On a whole range of issues — from racism to anti-Semitism to gun violence to global warming — there is a strange and quite frankly dangerous tendency among certain people to think that solutions are the answer to our problems. And sure, maybe in a place like California or Massachusetts, solutions might fly as solutions to problems. But for the rest of the country? I don’t think so.
I’m just a regular guy, so when someone comes up to me and says, “Let’s solve a terrible problem,” I can’t help but think, Woah, let’s pump the brakes, buddy. After all, are we even sure there’s a problem even though there is one? This whole “problem” business kind of sounds like a conspiracy, honestly, and I only believe in conspiracies if they reinforce what I already assumed without evidence.
There are so many difficulties with solutions. First of all, they require people to explain things to other people, and people don’t like to be talked down to. They prefer to be taken advantage of.
Second, there is a risk that solutions might work for people I don’t understand. And then what? What about me? Solutions are supposed to work exceptionally well for people like me and not so well for other people. That way, I can get so accustomed to the solution that I begin to assume it was always there, and then I quickly forget who proposed the solution and vote against that person. That’s how democracy is supposed to work.
Solutions are like eating food when you’re hungry. Sure, they “work,” but at what cost?
Some people spend their whole lives trying to correctly describe problems so that people with power can address those problems with solutions, but what those people forget is that there isn’t an appetite for solutions in this country. There is an appetite for group consolidation through the creation of us-vs.-them narratives. People tend to assume narratives create empathy, but honestly what I’ve found is that narratives are just as likely to encourage antagonism. Anyway, what I was trying to get at is that there is one category of solutions that people want: ones that misdiagnose the problem.
Call me crazy, but where I live the goal is not to come up with solutions; the goal is to reframe the problem so that it seems like it’s a specific group’s fault who I can then blame and become enraged by.
The town where I live is struggling to figure out how to grow in a way that is both economically vibrant and environmentally sustainable, the basic solution of which is to create denser neighborhoods near the downtown core and near public transit hubs. But see, there’s that word again. Solution.

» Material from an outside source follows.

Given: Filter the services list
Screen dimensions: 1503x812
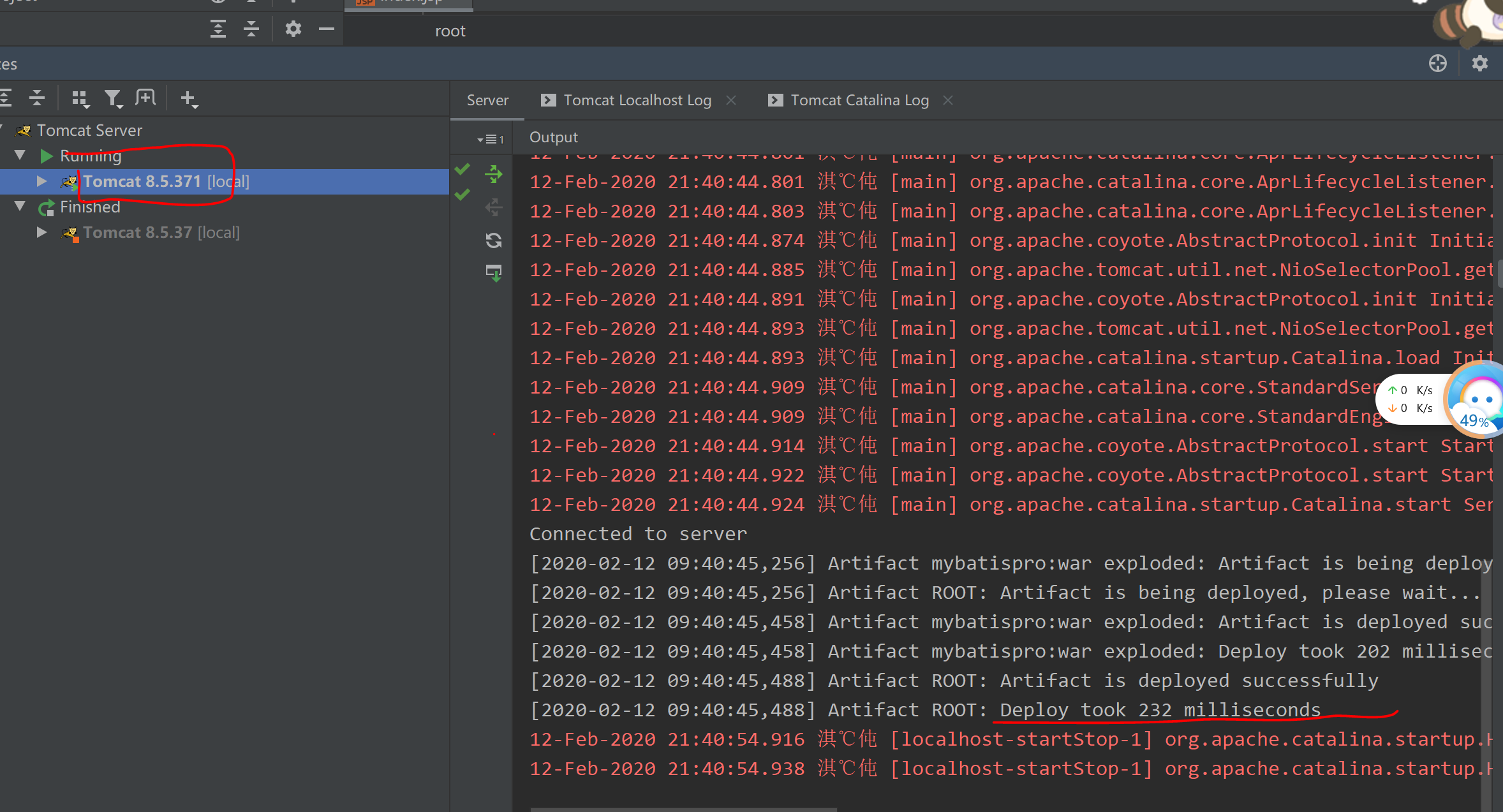Looking at the screenshot, I should pyautogui.click(x=114, y=98).
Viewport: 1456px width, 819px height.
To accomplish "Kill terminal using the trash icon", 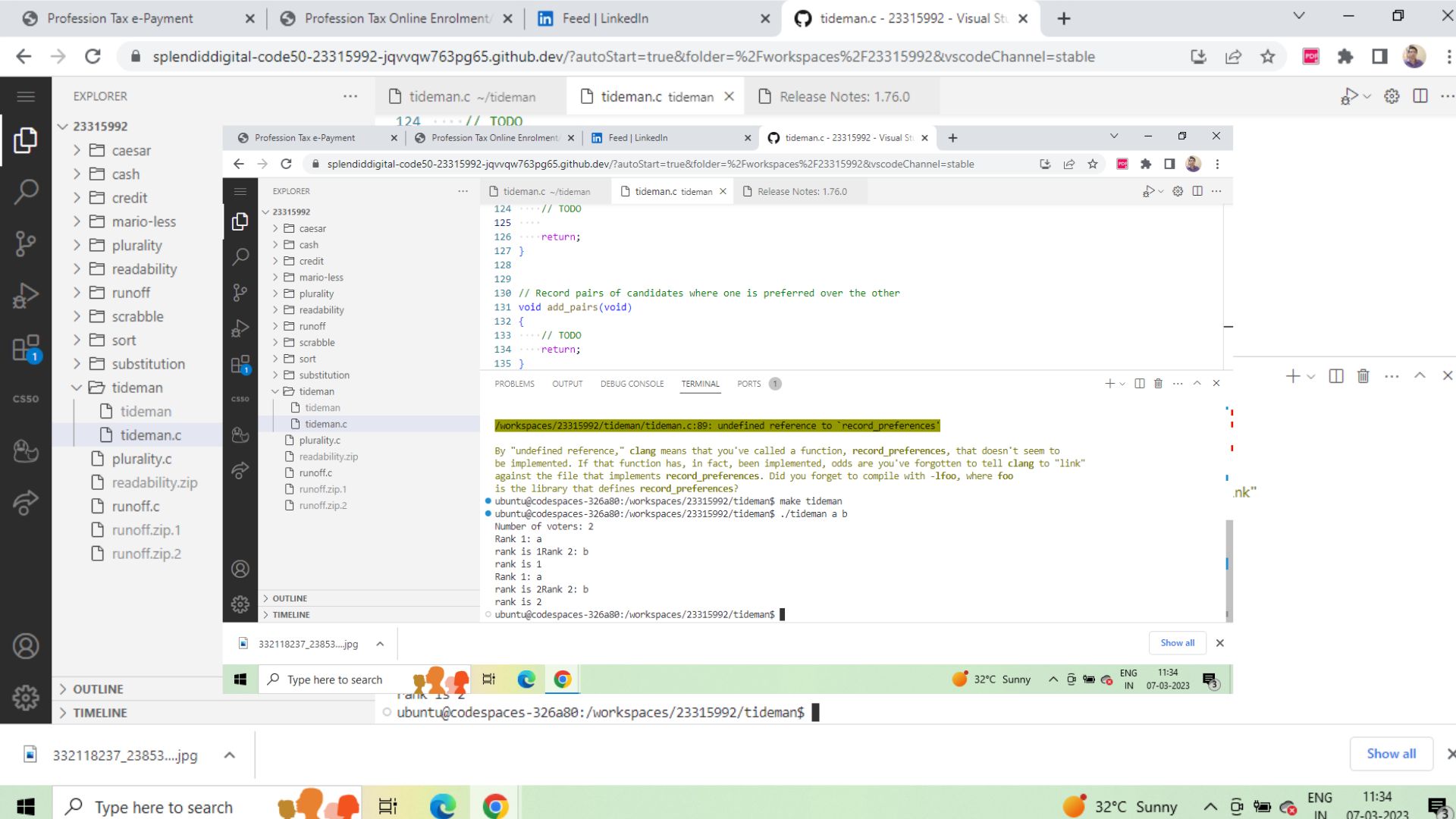I will pos(1363,376).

Solutions, in this case, tend to make people very, very mad, and we all need to unite behind the data, I mean behind anger at something that hasn’t even happened yet.
Or let’s take the example of gun violence. This is a thorny, thorny issue — so thorny, in fact, that solutions are incredibly obvious. We need to be especially wary of obvious solutions, because these are the ones that are most likely going to lead to measurable progress. And who wants that, besides people who don’t want to get killed? On this issue, in particular, solutions need to be replaced by macho a-historical nonsensical slogans.
Some believe that people experiencing homelessness should be given shelter. I believe they should be given a strong talking to, especially if they are children.
There are a lot of ways to define patriotism, but I think patriotism has something to do with love for a country that has profoundly lost its way. And when your ship has lost its way, you need to do your part by ripping apart the sails and throwing your compass into the sea.
I sometimes think about what sort of way of life we are leaving for the next generation, and I can’t help but be proud of the fact that when solutions were staring us in the face, we put on a sleep mask and said, “Not today.”
I dream of a United States that, instead of thinking of solutions to problems, instead implements terrible policies that create bigger problems and then sources those problems to people who are not “us,” narrowly defined.
Imagine there is a wolf in your house. Yes, on the one hand, a solution to that problem would be to get the wolf out of your house. But wouldn’t a better response be to ignore the wolf and let it rule your domestic life?